### Dataset

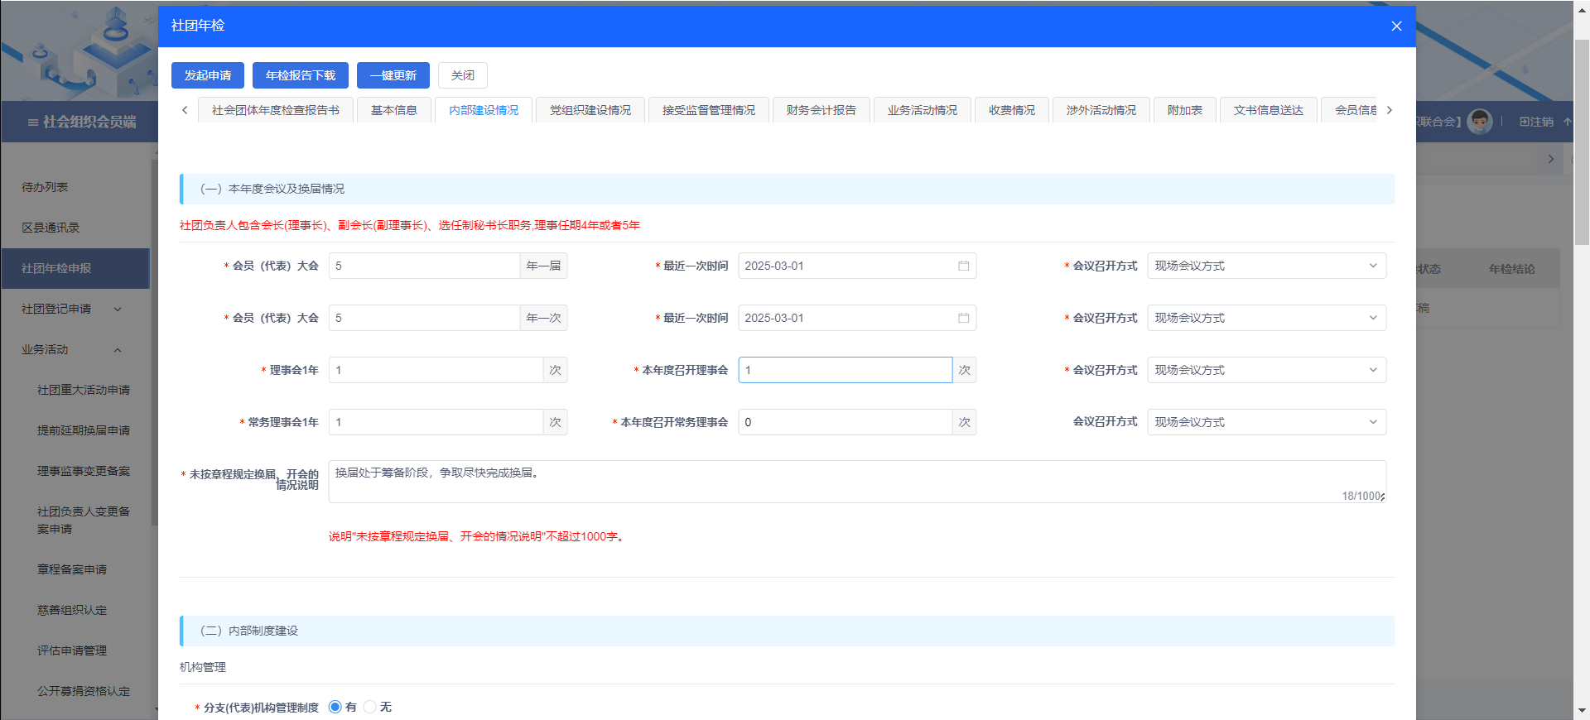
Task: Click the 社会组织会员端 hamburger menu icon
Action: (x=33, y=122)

######
### Dataset

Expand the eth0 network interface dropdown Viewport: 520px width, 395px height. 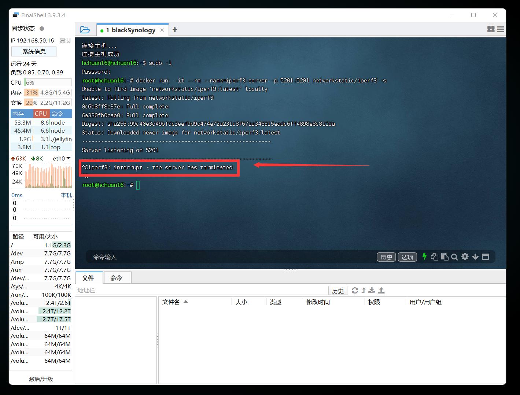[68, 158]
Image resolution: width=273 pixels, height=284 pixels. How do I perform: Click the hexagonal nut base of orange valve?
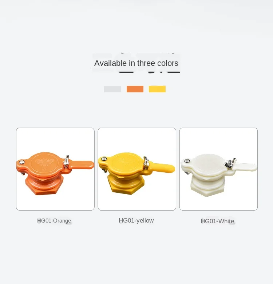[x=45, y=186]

######

Given instruction -> Locate each line in the listing above that contains the word "Click", and copy those lines in full.

Answer in full ->
Task: Click the 社会组织会员端 hamburger menu icon
Image resolution: width=273 pixels, height=284 pixels. How do I perform: Click the hexagonal nut base of orange valve?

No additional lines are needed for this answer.